▶ **Task 1**:
From the patch email below, write out the span that begins at the words "In-Reply-To: 20101016044349.830426011@google.com" and stops after "occurs at deactivation.".
▶ **Task 2**:
Answer these about the patch email below:
(a) On what date was the message sent?
(b) What is the size of the attached patch file?
(c) At how many foldings does the patch clip history?

▶ **Given passage**:
**********

All of lore.kernel.org
 help / color / mirror / Atom feed
From: pjt@google.com
To: linux-kernel@vger.kernel.org
Cc: Peter Zijlstra <a.p.zijlstra@chello.nl>,
	Ingo Molnar <mingo@elte.hu>,
	Srivatsa Vaddagiri <vatsa@in.ibm.com>,
	Chris Friesen <cfriesen@nortel.com>,
	Vaidyanathan Srinivasan <svaidy@linux.vnet.ibm.com>,
	Pierre Bourdon <pbourdon@excellency.fr>,
	Paul Turner <pjt@google.com>,
	Bharata B Rao <bharata@linux.vnet.ibm.com>
Subject: [RFC tg_shares_up improvements - v1 05/12] sched: fix update_cfs_load synchronization
Date: Fri, 15 Oct 2010 21:43:54 -0700	[thread overview]
Message-ID: <20101016045118.832209343@google.com> (raw)
In-Reply-To: 20101016044349.830426011@google.com

[-- Attachment #1: sched-tg-fix-update_cfs_load.patch --]
[-- Type: text/plain, Size: 4089 bytes --]

Using cfs_rq->nr_running is not sufficient to synchronize update_cfs_load with
the put path since nr_running accounting occurs at deactivation.

It's also not safe to make the removal decision based on load_avg as this fails
with both high periods and low shares.  Resolve this by clipping history at 8
foldings.

**********

▶ **Excerpted data**:
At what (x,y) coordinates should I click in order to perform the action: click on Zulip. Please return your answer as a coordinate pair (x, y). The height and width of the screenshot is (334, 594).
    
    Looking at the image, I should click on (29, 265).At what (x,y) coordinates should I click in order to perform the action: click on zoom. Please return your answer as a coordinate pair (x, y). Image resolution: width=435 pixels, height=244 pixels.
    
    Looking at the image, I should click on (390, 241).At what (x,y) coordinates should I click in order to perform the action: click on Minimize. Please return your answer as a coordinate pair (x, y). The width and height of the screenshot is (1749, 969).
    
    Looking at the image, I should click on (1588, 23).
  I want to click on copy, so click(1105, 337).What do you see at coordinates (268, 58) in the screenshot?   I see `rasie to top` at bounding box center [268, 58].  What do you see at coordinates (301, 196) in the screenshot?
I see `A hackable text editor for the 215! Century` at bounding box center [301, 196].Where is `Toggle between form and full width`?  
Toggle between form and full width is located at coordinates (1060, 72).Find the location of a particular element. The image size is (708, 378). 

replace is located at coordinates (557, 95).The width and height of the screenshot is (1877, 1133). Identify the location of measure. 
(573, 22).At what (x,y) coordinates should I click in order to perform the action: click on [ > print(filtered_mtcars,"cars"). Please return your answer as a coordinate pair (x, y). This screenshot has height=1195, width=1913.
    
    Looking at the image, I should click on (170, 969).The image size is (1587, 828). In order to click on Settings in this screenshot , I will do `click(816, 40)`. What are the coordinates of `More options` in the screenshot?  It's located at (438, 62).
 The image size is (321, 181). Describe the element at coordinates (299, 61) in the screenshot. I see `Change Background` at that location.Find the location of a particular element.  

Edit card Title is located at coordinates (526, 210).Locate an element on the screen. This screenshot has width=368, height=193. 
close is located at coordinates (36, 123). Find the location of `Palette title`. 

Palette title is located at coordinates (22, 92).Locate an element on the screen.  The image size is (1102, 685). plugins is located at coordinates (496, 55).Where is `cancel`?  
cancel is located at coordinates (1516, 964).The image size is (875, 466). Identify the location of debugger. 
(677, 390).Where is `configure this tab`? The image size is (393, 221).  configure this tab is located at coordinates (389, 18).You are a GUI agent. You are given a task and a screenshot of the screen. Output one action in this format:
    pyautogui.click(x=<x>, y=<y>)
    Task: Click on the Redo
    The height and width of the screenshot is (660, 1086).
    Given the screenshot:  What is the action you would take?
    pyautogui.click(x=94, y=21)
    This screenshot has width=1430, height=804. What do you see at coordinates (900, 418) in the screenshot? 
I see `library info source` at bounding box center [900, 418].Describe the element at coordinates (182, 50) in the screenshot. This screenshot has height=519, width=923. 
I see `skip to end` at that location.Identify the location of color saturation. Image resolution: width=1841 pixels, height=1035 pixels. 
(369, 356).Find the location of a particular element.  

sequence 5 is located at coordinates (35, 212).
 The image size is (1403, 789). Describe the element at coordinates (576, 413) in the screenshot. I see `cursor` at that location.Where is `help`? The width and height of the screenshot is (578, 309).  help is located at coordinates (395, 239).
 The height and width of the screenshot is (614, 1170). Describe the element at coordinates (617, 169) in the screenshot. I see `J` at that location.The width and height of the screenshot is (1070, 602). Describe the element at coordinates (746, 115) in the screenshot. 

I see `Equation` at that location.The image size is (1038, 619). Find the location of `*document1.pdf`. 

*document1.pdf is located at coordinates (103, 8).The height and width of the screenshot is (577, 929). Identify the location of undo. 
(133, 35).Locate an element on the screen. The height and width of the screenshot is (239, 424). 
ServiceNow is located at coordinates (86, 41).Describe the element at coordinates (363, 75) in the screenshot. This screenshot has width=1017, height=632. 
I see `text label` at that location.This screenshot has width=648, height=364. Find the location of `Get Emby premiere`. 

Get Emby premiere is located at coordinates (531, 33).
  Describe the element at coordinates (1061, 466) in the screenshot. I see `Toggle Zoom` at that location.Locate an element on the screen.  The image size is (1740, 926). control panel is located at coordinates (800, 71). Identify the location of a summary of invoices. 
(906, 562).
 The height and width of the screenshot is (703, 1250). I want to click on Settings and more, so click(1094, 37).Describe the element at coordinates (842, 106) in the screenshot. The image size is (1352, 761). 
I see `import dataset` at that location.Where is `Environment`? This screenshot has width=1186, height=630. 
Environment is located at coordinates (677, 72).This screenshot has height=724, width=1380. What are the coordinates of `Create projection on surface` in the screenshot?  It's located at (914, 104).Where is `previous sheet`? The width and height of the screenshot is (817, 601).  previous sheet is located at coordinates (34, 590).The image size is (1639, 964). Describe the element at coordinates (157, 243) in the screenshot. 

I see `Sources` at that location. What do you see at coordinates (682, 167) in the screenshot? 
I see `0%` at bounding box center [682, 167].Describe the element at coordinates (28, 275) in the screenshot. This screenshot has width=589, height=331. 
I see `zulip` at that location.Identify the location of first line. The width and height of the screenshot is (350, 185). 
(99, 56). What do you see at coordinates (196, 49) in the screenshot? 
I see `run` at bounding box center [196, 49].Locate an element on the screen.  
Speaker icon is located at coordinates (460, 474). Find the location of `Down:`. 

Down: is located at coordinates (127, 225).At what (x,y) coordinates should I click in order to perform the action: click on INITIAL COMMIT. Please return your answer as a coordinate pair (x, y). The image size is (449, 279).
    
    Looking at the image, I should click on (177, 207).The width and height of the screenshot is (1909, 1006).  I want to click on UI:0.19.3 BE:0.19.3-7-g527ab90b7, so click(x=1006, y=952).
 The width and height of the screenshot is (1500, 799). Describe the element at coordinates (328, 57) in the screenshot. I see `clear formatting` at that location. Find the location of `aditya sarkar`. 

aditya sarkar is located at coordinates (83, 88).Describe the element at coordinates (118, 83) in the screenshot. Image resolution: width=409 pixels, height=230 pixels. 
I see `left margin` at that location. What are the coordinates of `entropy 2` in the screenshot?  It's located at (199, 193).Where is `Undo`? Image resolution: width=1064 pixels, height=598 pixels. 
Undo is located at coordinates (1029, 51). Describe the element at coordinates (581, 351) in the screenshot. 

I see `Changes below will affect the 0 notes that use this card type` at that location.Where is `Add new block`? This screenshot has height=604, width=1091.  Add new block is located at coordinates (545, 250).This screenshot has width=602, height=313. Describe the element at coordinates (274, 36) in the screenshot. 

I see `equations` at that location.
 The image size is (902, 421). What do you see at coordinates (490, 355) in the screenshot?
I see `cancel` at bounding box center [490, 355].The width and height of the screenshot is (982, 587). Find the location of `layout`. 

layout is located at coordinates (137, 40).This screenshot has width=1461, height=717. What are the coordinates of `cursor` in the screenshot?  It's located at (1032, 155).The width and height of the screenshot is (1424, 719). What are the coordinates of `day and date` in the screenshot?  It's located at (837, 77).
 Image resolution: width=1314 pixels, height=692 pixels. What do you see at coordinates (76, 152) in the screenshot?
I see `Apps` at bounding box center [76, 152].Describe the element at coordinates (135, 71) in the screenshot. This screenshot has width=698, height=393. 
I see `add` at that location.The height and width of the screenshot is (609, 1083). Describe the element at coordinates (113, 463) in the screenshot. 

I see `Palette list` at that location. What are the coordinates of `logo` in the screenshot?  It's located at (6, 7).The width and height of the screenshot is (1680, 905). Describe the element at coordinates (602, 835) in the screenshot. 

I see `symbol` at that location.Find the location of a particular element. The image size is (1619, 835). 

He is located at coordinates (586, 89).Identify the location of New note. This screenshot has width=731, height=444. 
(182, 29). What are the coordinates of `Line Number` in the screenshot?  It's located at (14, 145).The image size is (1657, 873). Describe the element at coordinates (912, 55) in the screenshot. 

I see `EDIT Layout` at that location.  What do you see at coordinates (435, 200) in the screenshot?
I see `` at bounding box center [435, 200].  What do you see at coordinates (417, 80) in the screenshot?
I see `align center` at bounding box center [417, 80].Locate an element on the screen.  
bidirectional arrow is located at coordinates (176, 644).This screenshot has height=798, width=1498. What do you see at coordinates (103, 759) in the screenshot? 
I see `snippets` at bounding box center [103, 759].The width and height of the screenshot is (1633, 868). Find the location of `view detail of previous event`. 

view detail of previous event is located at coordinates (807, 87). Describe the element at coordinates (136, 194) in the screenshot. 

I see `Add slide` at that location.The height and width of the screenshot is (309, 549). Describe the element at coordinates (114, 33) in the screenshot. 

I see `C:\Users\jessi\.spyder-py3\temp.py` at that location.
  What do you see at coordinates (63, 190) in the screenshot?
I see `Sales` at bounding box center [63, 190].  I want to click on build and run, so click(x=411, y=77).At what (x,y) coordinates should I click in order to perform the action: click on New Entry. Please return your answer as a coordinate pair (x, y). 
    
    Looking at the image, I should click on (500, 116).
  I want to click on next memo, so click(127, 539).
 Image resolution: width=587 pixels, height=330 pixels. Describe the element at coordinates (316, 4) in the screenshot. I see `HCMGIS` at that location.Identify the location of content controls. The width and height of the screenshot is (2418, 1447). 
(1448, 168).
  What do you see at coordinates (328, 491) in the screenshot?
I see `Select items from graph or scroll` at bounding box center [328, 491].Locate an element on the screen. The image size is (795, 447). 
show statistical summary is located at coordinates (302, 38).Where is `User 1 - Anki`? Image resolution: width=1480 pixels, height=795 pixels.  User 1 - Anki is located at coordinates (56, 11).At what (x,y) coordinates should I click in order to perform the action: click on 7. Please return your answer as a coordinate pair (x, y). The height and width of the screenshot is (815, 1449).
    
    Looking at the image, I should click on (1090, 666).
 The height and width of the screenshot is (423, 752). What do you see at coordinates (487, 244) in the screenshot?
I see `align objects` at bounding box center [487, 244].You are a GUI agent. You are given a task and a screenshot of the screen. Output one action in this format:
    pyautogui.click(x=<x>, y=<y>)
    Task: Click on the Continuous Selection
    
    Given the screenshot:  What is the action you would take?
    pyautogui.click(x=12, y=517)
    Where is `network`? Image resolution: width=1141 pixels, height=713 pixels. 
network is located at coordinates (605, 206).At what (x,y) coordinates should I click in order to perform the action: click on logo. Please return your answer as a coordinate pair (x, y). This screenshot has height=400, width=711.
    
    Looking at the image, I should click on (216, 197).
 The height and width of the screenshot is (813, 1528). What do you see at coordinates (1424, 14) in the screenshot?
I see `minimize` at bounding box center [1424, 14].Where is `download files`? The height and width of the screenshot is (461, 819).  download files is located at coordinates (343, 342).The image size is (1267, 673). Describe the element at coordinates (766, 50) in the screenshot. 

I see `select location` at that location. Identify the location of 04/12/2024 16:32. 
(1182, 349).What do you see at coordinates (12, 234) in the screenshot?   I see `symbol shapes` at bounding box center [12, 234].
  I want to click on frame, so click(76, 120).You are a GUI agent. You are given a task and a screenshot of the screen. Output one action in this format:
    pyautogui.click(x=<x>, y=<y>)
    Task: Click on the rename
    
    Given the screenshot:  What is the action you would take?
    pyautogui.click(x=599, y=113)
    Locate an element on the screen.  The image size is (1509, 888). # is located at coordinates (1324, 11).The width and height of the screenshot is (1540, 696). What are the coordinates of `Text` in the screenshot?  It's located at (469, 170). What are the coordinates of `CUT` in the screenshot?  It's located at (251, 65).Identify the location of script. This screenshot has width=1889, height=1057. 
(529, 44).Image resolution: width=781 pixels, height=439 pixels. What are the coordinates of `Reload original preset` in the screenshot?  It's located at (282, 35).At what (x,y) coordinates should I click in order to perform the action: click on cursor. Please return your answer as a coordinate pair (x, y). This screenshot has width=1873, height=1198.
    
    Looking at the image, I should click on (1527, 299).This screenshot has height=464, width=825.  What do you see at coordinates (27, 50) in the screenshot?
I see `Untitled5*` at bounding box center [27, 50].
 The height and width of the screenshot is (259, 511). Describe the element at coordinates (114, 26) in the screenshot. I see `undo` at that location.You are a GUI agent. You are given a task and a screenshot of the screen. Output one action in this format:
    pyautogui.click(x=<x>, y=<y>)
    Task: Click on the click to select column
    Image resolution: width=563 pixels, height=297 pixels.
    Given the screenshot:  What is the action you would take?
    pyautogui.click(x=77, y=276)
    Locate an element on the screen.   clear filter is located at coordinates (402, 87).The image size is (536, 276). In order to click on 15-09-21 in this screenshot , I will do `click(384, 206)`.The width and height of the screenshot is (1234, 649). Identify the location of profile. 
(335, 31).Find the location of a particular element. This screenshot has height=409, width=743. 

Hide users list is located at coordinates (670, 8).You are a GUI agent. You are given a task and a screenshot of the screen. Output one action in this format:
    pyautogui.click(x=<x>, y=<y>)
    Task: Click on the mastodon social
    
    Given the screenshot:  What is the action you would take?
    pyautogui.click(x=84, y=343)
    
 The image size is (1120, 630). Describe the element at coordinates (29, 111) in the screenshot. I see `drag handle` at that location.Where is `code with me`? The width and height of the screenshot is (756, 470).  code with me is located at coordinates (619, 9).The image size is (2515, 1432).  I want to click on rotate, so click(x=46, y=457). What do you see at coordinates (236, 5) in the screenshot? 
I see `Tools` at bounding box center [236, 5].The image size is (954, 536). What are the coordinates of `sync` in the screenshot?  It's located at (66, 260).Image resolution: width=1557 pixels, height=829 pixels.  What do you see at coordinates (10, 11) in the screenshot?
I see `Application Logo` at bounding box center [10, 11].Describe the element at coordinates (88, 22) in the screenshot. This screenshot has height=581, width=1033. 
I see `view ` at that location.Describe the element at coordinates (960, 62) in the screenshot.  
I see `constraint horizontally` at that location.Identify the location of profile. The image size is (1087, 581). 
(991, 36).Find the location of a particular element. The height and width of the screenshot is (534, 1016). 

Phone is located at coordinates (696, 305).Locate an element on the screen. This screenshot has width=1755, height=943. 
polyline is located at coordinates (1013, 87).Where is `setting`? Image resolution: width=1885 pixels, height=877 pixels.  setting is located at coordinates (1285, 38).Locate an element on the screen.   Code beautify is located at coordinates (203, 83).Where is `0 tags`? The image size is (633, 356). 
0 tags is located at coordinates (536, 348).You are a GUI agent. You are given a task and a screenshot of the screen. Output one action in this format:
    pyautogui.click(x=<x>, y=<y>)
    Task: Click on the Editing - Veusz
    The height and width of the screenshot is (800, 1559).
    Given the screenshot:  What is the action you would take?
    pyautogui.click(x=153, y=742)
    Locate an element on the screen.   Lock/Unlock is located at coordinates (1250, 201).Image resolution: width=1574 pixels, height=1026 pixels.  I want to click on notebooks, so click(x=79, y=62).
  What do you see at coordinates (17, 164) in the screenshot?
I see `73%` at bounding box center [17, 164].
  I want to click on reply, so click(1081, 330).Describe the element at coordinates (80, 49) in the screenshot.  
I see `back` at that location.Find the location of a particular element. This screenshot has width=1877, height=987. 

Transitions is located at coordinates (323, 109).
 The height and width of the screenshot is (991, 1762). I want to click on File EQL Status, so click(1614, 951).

**********

▶ **Worked answer 1**:
In-Reply-To: 20101016044349.830426011@google.com

[-- Attachment #1: sched-tg-fix-update_cfs_load.patch --]
[-- Type: text/plain, Size: 4089 bytes --]

Using cfs_rq->nr_running is not sufficient to synchronize update_cfs_load with
the put path since nr_running accounting occurs at deactivation.

▶ **Worked answer 2**:
(a) Friday, 15 October 2010
(b) 4089 bytes
(c) 8 foldings